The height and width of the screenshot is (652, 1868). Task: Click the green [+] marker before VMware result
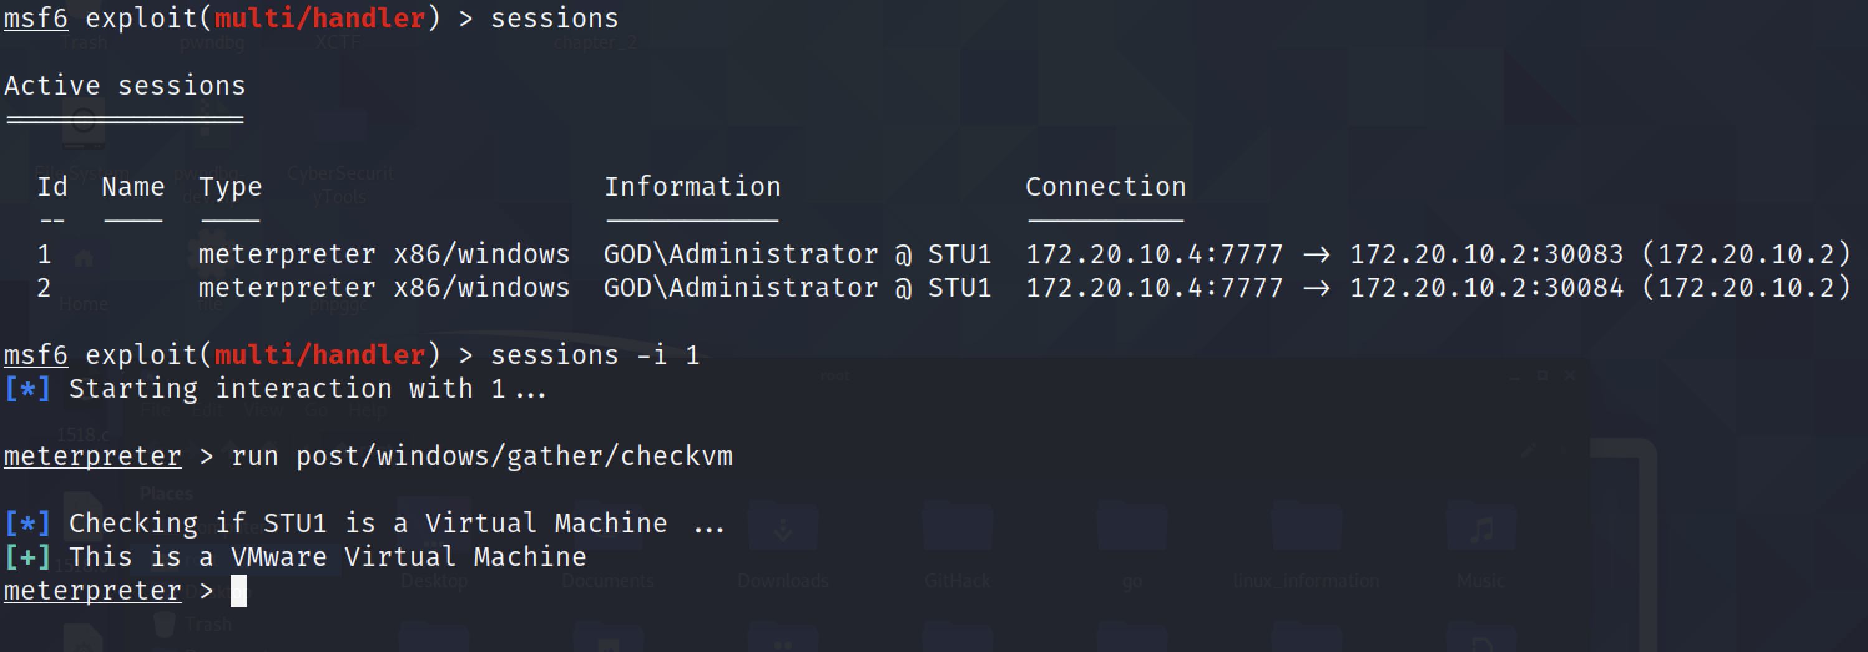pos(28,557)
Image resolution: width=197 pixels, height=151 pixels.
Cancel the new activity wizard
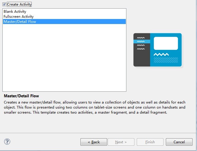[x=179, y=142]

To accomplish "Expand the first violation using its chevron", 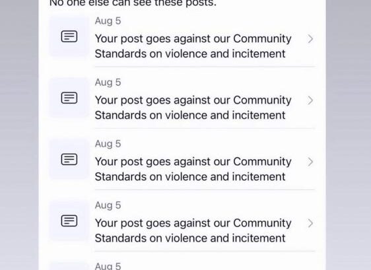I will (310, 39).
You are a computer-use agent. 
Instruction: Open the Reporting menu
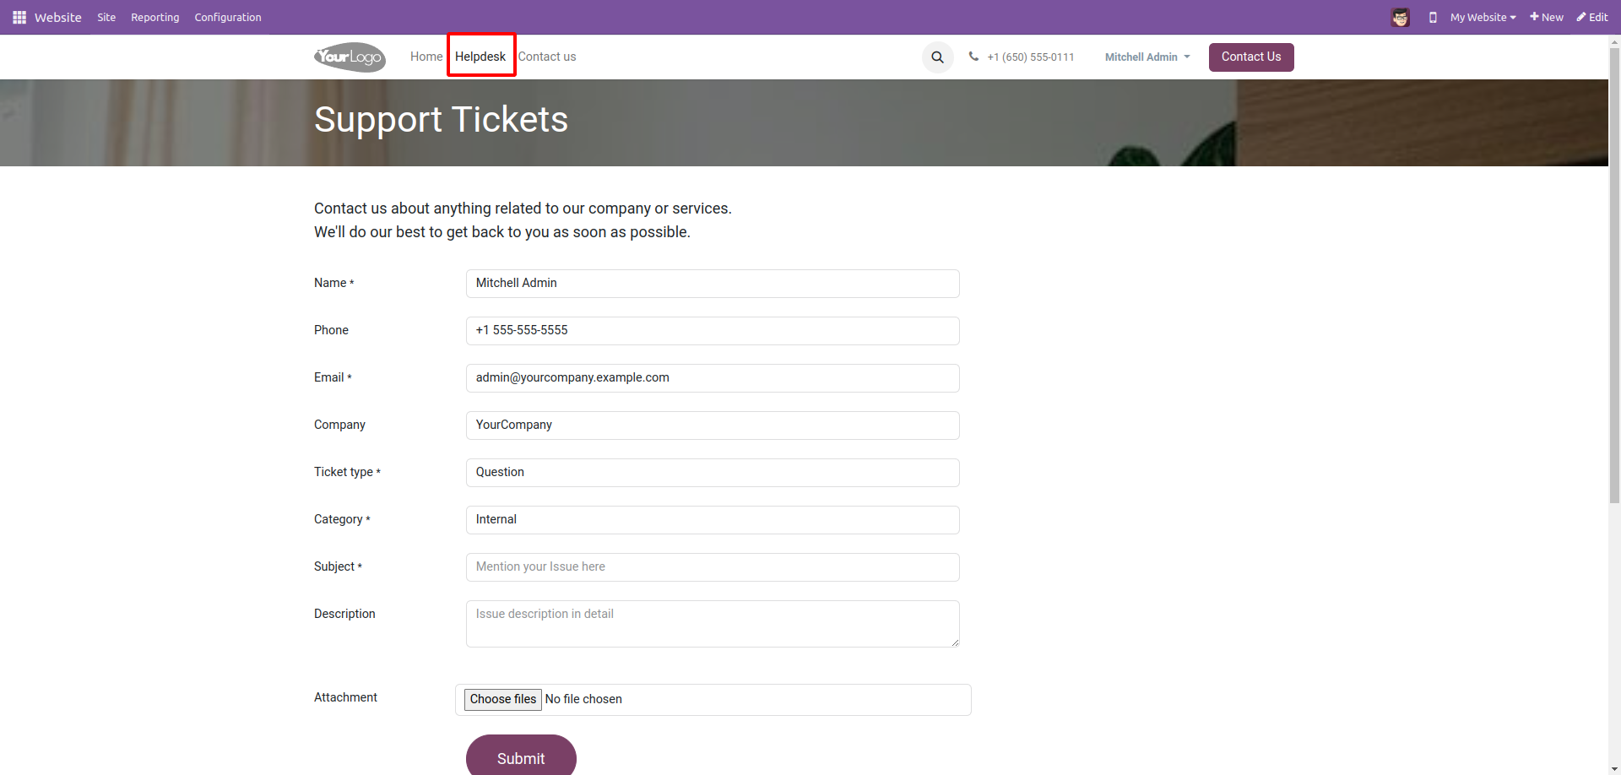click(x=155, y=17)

* [TASK REQUIREMENTS]:
Only an exact copy of the lines from the one with "You are a computer-use agent." through the last line of the listing should be given; pictures must not be included.

* [ANSWER TO THIS TASK]:
You are a computer-use agent. 
Instruction: Open the Reporting menu
click(x=155, y=17)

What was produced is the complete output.